Pendant que la future duchesse de Bourgogne menait cette existence où les divertissemens tenaient en somme plus de place que l’étude, il n’en était pas ainsi de celui qui devait être bientôt son époux. Sauf les visites qu’il était autorisé deux fois par mois à rendre à la Princesse, rien n’était changé dans sa vie extérieure, et il demeurait encore sous l’autorité étroite de son gouverneur le duc de Beauvilliers. Mais un grand changement était survenu dans sa vie morale. Il avait été définitivement séparé de Fénelon.
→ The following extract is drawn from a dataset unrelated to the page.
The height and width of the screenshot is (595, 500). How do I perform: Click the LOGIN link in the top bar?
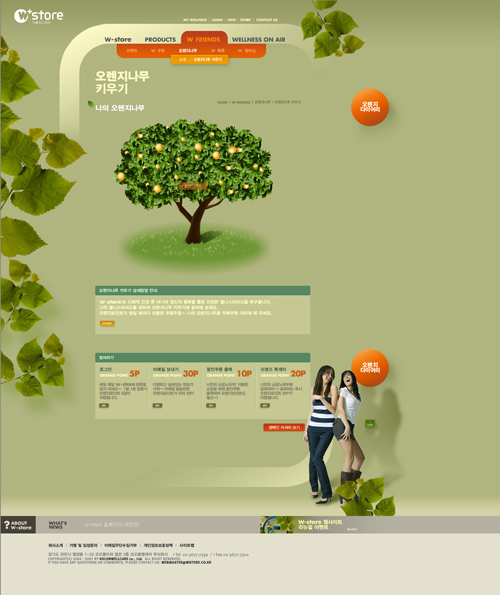pyautogui.click(x=217, y=20)
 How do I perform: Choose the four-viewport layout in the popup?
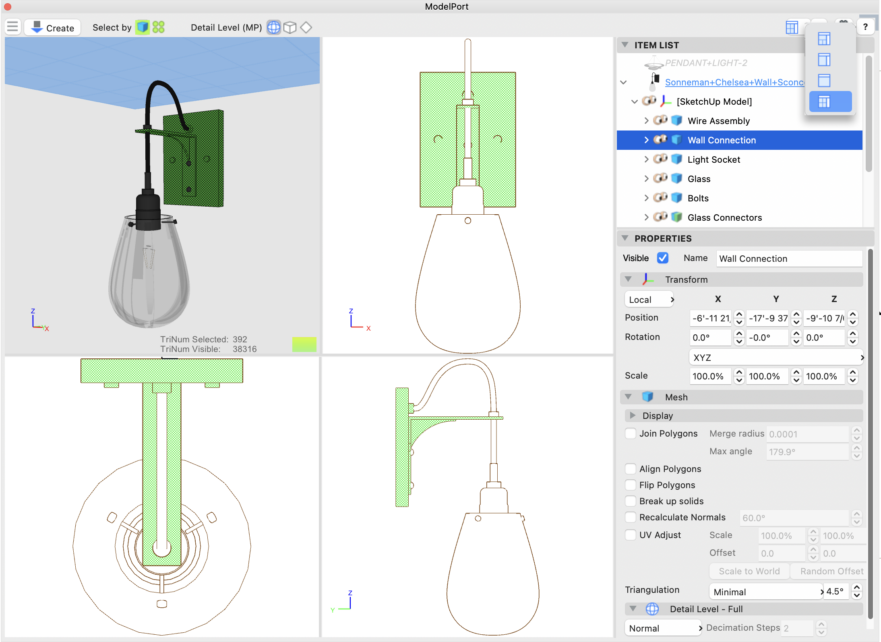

Par une contradiction singulière, l’époque où Fénelon donnait au duc de Bourgogne l’éducation si heureuse, si habile, et, au point de vue de la direction religieuse, si saine que nous avons vue, était précisément celle où il nouait avec Mme Guyon cette relation étrange qui devait avoir sur sa vie entière un si fâcheux contre-coup, et où il s’engageait à sa suite dans cette aventure théologique qui devait compromettre son autorité et un peu son caractère. Ce fut quelques mois avant sa nomination comme précepteur des enfans de France qu’il vit pour la première fois Mme Guyon. « Il me semble, a-t-elle écrit plus tard dans sa Vie, que mon âme a un rapport entier avec la sienne, et ces paroles de David pour Jonathas que son âme étoit collée à celle de David, me paroissoient propres à cette union[1]. » Pendant qu’il corrigeait les thèmes ou les versions du duc de Bourgogne et que, sous le couvert d’agréables fictions, il lui donnait de judicieux et salutaires enseignemens, il composait, sous l’influence de Mme Guyon, ces petits écrits mystiques, d’une spiritualité inquiétante, qui, circulant de mains en mains à Saint-Cyr, portaient le trouble dans les âmes, et qu’il devint bientôt nécessaire d’arracher aux mains des religieuses. Pendant qu’il écrivait Télémaque, et qu’il mettait son élève en garde contre les séductions de Calypso et d’Eucharis, il prenait part à ces conférences d’Issy, où il disputait avec Bossuet sur la doctrine du pur

  1. Vie de Mme de la Mothe-Guyon, écrite par elle-même ; Cologne, 1720, IIIe partie, p. 102.